Soloshow 18.03 - 14.05.2023
Etwas, das vorhanden ist, doch in einen differenzierten Sichtmoment überführt wird. Ein erfasster Augenblick, der durch die Änderung der Schärfe oder der Verschiebung der Bedeutungsebene eine Verwandlung erfährt. Herausgegriffen aus dem Ganzen: ein Fragment, das sich aufsplittert und wiederholt, auf der Netzhaut vibriert, verwischt, sich vervielfältigt und ein neues Ganzes entstehen lässt, das immateriell Phantastisches greifbar werden lässt.
Die fotografischen Bilder von Ralf Brueck (geboren 1966 in Düsseldorf) verweisen auf Räume des Gesehenen, auf Orte, die der Künstler entdeckt, aufgesucht und fotografiert hat, bevor er mit ihnen in ein Spiel abstrakter Komposition und Dekonstruktion einzutauchen beginnt. Brueck überträgt dabei die Fähigkeit des menschlichen Perspektivwechsels oder der Wahrnehmung von rotierenden Zwischenbildern in die Möglichkeiten technischer Bilderzeugung, wählt Szenen des Realen aus, die er dann in seiner Arbeit am digitalen Bild zu eigenständigen Bildkörpern erhebt. Zeit, die sich durch eine langgezogene Verortung zu dehnen beginnt, oder Gebautes, das durch seinen künstlerischen Eingriff mit- und ineinander verwächst, ja, Räume, in denen sich Bauelemente nonchalant wiederholen und zu surrealen Gefügen zwischen physisch Vorhandenem und Verbildlichung werden.

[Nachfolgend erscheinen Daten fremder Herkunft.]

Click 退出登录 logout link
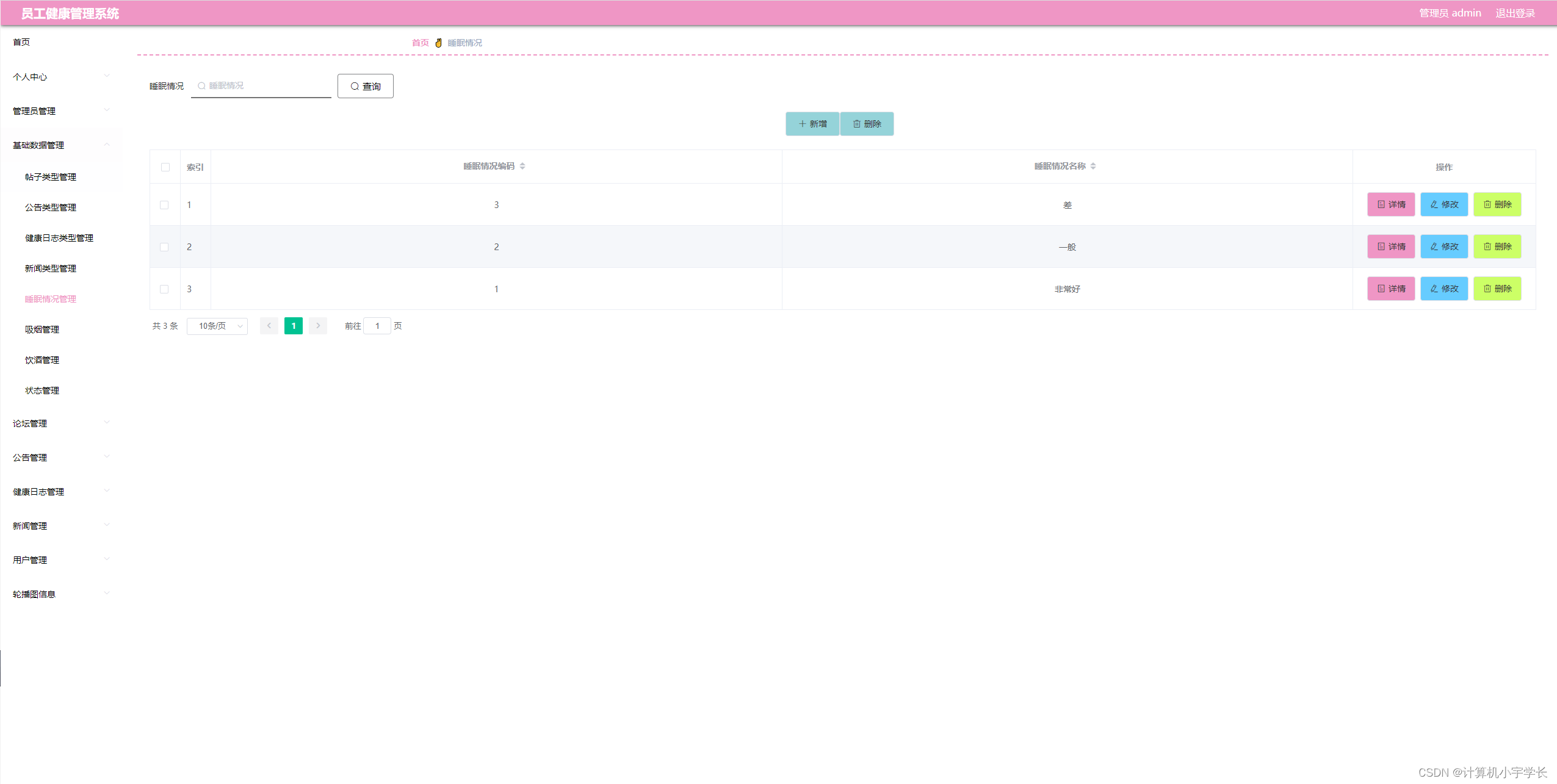 1514,13
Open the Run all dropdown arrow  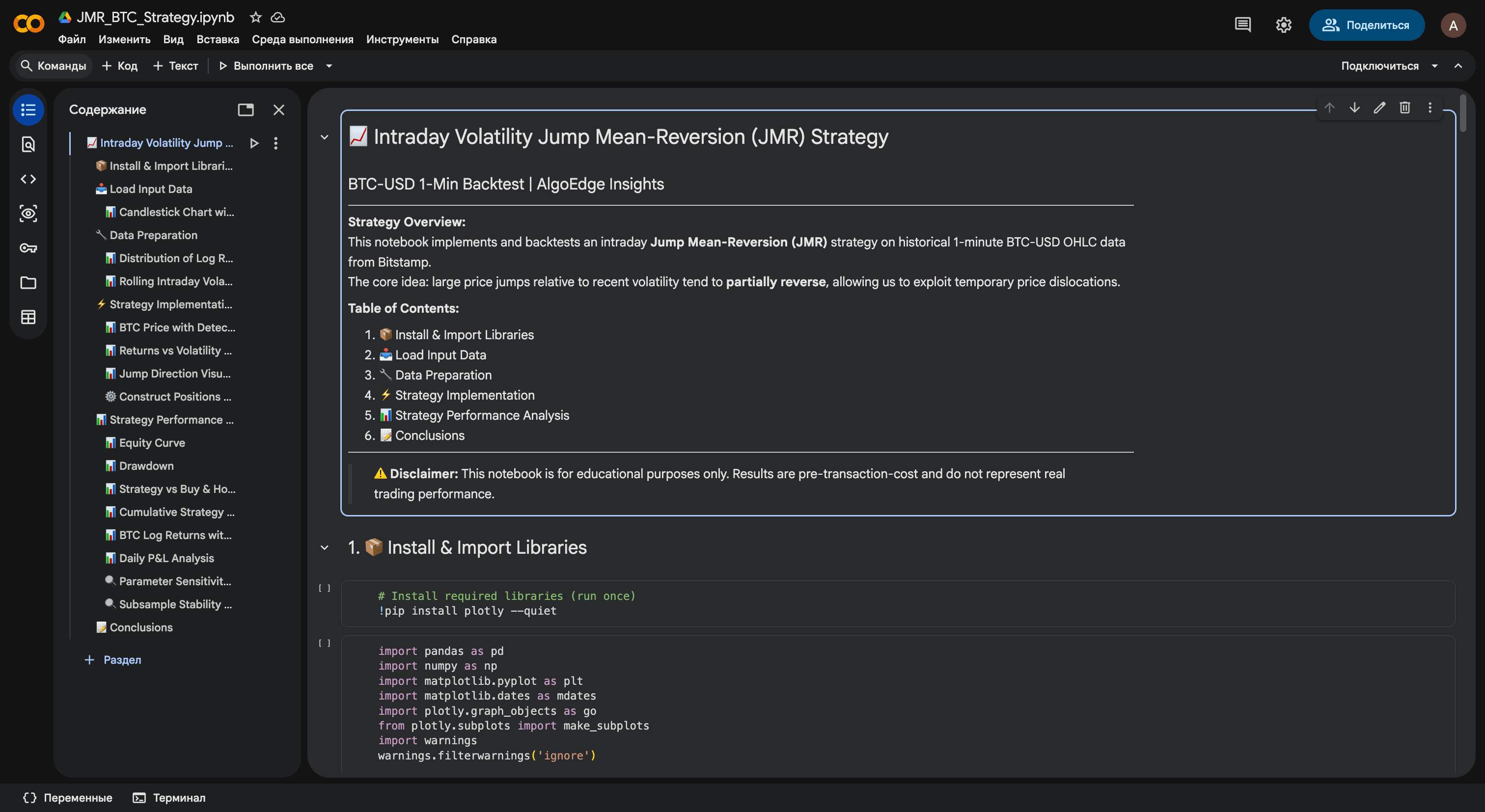pos(329,66)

In seiner Ausstellung Conversion bei Kunst & Denker Contemporary bringt Ralf Brueck neuere Bilder verschiedener Werkreihen mit einer älteren Arbeit zusammen, zwischen denen sich ein nicht-zeitlicher Dialog entwickelt, der ihre künstlerische Genese, als auch die ursächliche Bedeutung von Entstehungszusammenhängen zwischen Menschen und Bildern sichtbar werden lässt. In Zeiten des bildgenerischen Wandels wird hierbei Bruecks Haltung zum Bildhaften deutlich: Denn der von ihm intendierten Bilderfahrung wohnt nicht nur die Faszination für das bloße Erfahren von Räumen inne, sondern auch das Ahnen ihrer spezifischen soziokulturellen Konnotation, die sich wie ein Fundament in seine fotografischen Bilder einschreibt. Urbane Transformation, globale Urbanisierungsprozesse, Wandel durch digitale Beschleunigung, das sind Aspekte, die seine Bilder in Motiv und Ausführung als immaterielle Texturen „bekleiden“, doch beschreiben sie als Körper immer das Spezifische, in dessen Angesicht wir tatsächlich treten könnten.
Die Fotografien von Ralf Brueck lassen so auch ein hingebungsvolles Hinwenden zum Sehen und Entdecken, zum Überprüfen und Reflektieren erkennen, über das, was existiert: Der Kölner Dom, das CBS Building in New York, ein Chemiepark im Ruhrgebiet, ein Bungalow in Amerika. Dabei vergegenwärtigt Ralf Brueck, was es bedeutet, Formensprachen zu lesen, sich mit ihnen auseinander zu setzen und kulturelles Erbe im Medium der Fotografie zu kontextualisieren.